Billy Taylor

No. 38, 49
- Position: Running back

Personal information
- Born: July 6, 1956 (age 70) San Antonio, Texas, U.S.
- Listed height: 6 ft 0 in (1.83 m)
- Listed weight: 215 lb (98 kg)

Career information
- High school: John Jay (TX)
- College: Texas Tech
- NFL draft: 1978: 4th round, 90th overall pick

Career history
- New York Giants (1978–1981); New York Jets (1981); Los Angeles Raiders (1982); Washington Federals (1983–1984);

Career NFL statistics
- Rushing yards: 1,644
- Rushing average: 3.6
- Receptions: 78
- Receiving yards: 647
- Touchdowns: 17
- Stats at Pro Football Reference

= Billy Taylor (running back, born 1956) =

American football player (born 1956)

Billy Taylor (born July 6, 1956) is an American former professional football player who was selected by the New York Giants in the fourth round of the 1978 NFL draft. A 6'0", 215-lb. running back from Texas Tech, Taylor played for five NFL seasons as a running back and kick returner. He spent his first three seasons as a member of the Giants, and spent his final two split between the Giants, the New York Jets, and the Los Angeles Raiders. As the starting running back for the Giants, he led the team in rushing in 1979 and 1980. His best season was in 1979, when he started all 16 games, carrying the ball 198 times for 700 yards and catching it another 28 times for 253 yards with 11 total touchdowns. The Jets picked him up after the Giants waived him in 1981, but they cut him three weeks later when they needed to add a defensive lineman to replace the injured Marty Lyons. Taylor then played two seasons for the Washington Federals of the USFL, amassing 171 rushes for 757 yards and 5 touchdowns along with 64 receptions for 523 yards and 2 touchdowns in 1983. In 1984, Taylor rushed 142 times for 499 yards while also collecting 51 receptions for 387 yards and a touchdown.

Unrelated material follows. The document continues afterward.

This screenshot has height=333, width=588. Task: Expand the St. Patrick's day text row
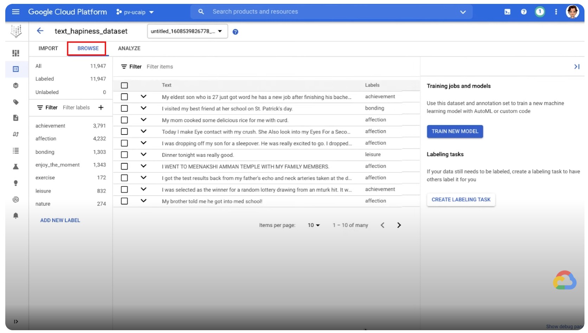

Taylor went on to become a corporate trainer for Hunter Douglas, and involved with charities. Billy Taylor was a successful broadcast journalist after playing football. This included stints with TV and radio. Most notably he co-hosted with Larry Hardesty on WLIB a talk show which had good success as the only minority talk show in New York City Area.